Why, then, is there no doubt regarding the Judaism of secular Jews? According to Rabbi Blau, "We believe everyone who was present at Mount Sinai took the yoke of Torah and strictures on himself."

The IDF conversion program is very intensive. It lasts three months, and all the participants who complete the process - many drop out in the middle, especially before the ritual circumcision - receive a conversion certificate from a rabbinic court.

Every year about 900 soldiers take this route. About 30 percent are immigrants from the former Soviet Union; the rest are from Ethiopia and other countries. But these converts face a barrier when they want to get married.

Farber tells of dozens of cases that have come to his attention. "Even if they do manage to get married, they don't want there to be a note questioning their Judaism. Anyone who casts doubt on their Judaism makes the converts suffer, and rabbinical law is clear on this point.
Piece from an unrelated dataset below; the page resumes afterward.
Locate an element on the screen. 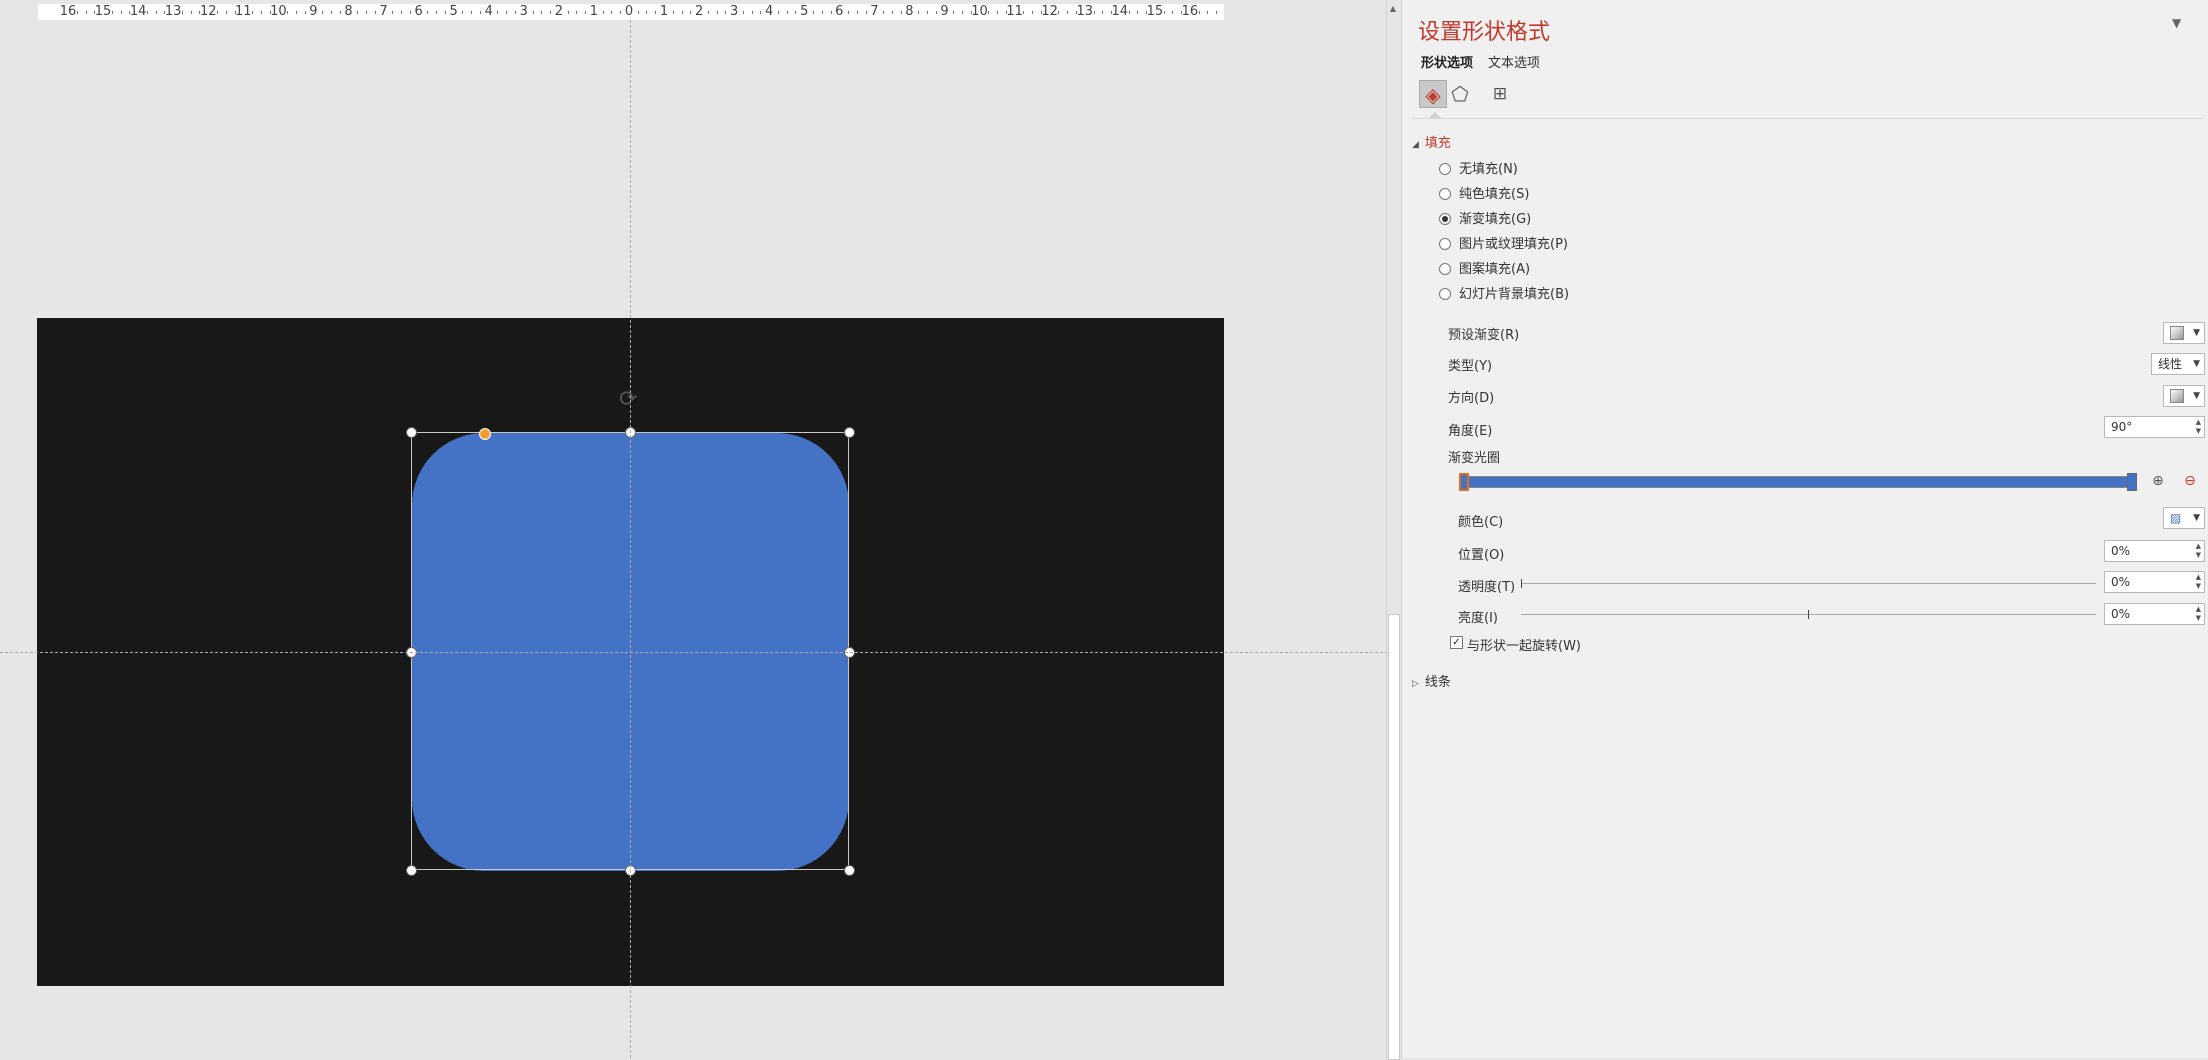 This screenshot has width=2208, height=1060. rotate-with-shape-label: 与形状一起旋转(W) is located at coordinates (1524, 644).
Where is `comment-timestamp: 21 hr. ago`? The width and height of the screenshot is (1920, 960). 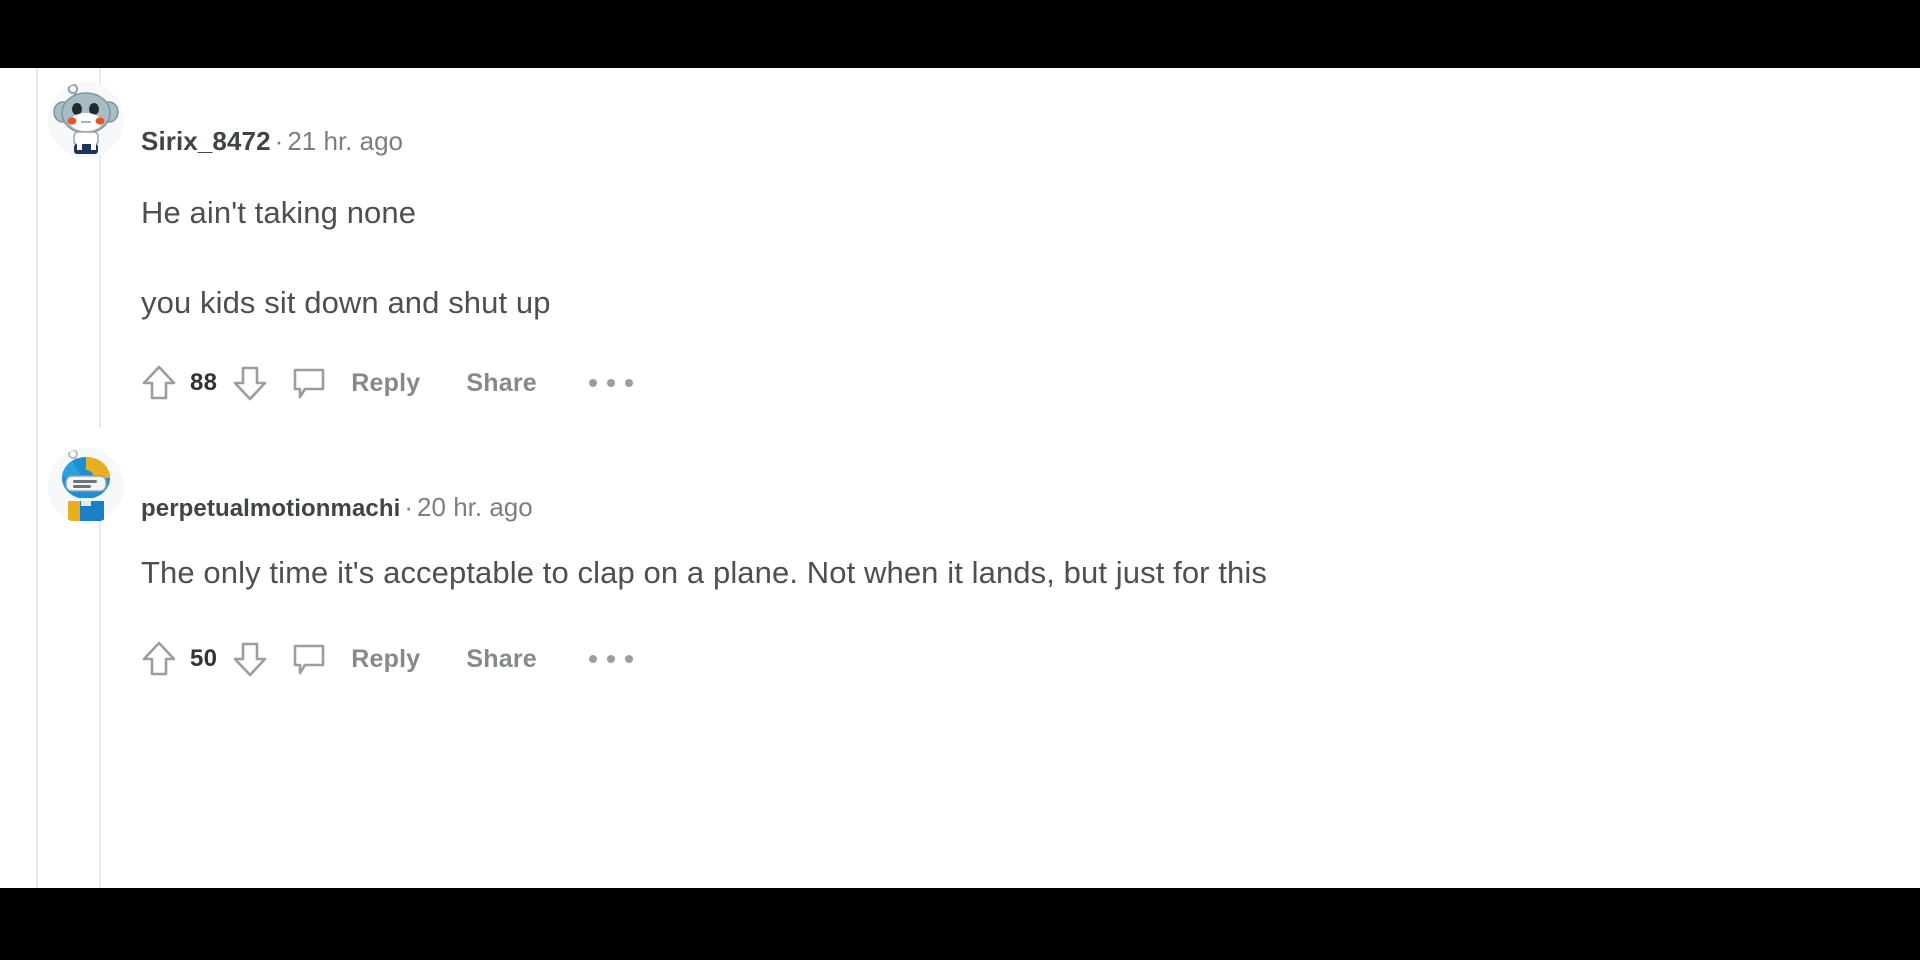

It states: 'And thou shalt love the convert.'"

Fear of exposure

In the living room of their Ashkelon home, Roise and Sardikov make an effort to evince courage and confidence, but look like hostages in a power struggle between forces greater than they are. They are 25 years old and have been inseparable since second grade. A few weeks ago, they celebrated their first wedding anniversary.

Both came to this country as children, straight to Ashkelon. Roise was born to a Christian mother and Jewish father. Now she and her husband see themselves as responsible for other converts in their situation. Sardikov, who as a teenager was the Israeli long-distance running champion, says he will not drop the issue until it is resolved.

According to the petition, four marriage registrars are refusing to open files for converts who have undergone an IDF conversion: the rabbis of Ashdod, Rehovot, Rishon Letzion and Ashkelon. All these cities have sizable communities of Russian-speaking immigrants.

In contrast to the petitioners, most of the couples in a similar situation fear being exposed.

"People are afraid," says Y., 31, of Rishon Letzion. "The country is small. They know everyone. No one knows whom this might hurt and what will happen in the future. I had a daughter three months ago. I don't know what will happen to her when she wants to get married, God willing. If I publish my name they will put me on the Rabbinate's black list," he says.

According to Y., the process he went through in the 2005 conversion course was very meaningful. "You understand that you can't live the same life you've been living until now," he notes.

In 2007 he received his conversion certificate, not before he underwent ritual circumcision. "This is a pretty painful process," says Y. "It touches you physically and a person can't go through this casually."

He is not religious nowadays. After his wedding, when his wife went to pick up their marriage certificate, she was told it could not be issued because "there was a mistake - your husband is not Jewish."

Y.: "During my military service I contributed a lot to this country. Nowadays I am doing a lot in the reserves. Along comes a person whose salary I am paying through taxes. The state tells him to sign and he says no. This is more than chutzpah."

Y. is more cynical now: "I don't understand why the state isn't straightening out the conversion issue. This simply hurts. You shouldn't treat a member of your nation this way. My identity is not a driver's license that can be revoked."

Maxim Olinsky, 24, a resident of Petah Tikva, will also be getting married soon. He already knows he has a problem registering the marriage and intends to postpone the wedding if he is not allowed to do so in his city. After the conversion process Olinsky became religiously observant and nowadays wears a skullcap and observes the Sabbath.

"I felt lost," he says of his reaction to the conversion crisis. "All of a sudden I didn't know whether I am part of the Jewish people, and whether the fact that I observe the Sabbath counts."

Rabbi Ovadia's ruling encouraged him. "It all depends on the person," says Olinsky. "If a person wants to go through this conversion as a joke it is a joke, but if a person takes it in a deep way, it is deep. Maybe it's an abbreviated process but I know I have accepted the yoke of commandments before three rabbinical judges and this is what makes the difference."